Among the entries that follow, find the lines containing the string "Switch" and copy them.

(MATERIAL FOR THIS EXERCISE Opens)

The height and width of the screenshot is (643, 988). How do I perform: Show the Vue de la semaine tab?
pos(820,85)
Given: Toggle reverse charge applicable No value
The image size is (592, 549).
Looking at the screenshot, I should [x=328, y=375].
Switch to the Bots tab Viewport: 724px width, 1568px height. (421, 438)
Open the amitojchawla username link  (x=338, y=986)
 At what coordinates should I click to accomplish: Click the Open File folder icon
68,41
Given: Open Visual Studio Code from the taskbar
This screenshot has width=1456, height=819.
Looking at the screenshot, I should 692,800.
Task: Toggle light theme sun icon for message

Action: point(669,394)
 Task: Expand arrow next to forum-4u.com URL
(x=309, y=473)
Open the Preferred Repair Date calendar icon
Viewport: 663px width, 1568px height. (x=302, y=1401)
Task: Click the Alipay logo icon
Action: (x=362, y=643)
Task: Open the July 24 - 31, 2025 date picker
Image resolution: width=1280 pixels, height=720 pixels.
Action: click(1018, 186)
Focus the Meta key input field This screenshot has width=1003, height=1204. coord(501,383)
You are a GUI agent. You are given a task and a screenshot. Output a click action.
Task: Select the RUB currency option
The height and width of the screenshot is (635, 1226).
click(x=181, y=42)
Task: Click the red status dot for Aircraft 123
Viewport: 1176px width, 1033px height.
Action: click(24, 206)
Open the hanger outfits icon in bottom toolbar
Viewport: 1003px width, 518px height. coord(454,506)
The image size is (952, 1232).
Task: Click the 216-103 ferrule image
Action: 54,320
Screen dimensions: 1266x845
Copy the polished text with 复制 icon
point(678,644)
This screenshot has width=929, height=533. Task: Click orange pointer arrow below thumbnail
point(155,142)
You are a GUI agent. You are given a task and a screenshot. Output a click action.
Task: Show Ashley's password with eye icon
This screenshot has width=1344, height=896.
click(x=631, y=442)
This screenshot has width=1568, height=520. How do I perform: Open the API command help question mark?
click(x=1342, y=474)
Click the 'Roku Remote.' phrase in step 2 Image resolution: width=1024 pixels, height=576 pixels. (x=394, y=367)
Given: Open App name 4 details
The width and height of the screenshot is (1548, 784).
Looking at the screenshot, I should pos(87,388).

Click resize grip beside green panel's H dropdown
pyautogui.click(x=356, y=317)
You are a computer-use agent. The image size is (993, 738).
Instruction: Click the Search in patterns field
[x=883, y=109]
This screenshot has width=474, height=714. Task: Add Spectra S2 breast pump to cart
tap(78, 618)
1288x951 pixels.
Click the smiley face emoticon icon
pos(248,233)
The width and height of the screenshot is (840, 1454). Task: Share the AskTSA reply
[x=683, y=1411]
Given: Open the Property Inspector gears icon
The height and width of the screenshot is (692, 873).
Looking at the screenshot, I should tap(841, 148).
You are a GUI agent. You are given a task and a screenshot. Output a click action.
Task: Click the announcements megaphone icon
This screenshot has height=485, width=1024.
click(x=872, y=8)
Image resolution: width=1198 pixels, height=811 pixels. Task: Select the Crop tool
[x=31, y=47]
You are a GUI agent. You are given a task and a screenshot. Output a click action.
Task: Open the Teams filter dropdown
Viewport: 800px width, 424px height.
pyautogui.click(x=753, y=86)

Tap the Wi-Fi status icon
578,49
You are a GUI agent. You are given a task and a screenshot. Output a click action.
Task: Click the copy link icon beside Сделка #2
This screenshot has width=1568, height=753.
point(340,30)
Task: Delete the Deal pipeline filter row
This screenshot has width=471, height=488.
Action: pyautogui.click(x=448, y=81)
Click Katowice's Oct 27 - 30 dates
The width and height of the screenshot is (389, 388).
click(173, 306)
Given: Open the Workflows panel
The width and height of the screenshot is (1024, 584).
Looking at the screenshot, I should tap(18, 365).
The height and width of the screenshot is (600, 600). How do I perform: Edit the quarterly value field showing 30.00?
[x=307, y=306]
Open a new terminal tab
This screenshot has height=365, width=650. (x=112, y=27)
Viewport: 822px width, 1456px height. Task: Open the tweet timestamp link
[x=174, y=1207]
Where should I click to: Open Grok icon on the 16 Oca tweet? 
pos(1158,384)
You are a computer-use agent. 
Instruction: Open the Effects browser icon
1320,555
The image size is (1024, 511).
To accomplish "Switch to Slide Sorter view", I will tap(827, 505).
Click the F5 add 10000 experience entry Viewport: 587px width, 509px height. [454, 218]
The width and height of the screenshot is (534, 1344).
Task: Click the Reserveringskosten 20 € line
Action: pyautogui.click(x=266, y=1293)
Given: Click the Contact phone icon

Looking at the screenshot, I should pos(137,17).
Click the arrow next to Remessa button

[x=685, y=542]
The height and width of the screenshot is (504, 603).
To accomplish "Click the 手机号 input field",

(MATERIAL FOR THIS EXERCISE Closes)

**SOLUTION FOR THIS TASK:**
Switch to the Bots tab Viewport: 724px width, 1568px height. (421, 438)
To accomplish "Switch to Slide Sorter view", I will tap(827, 505).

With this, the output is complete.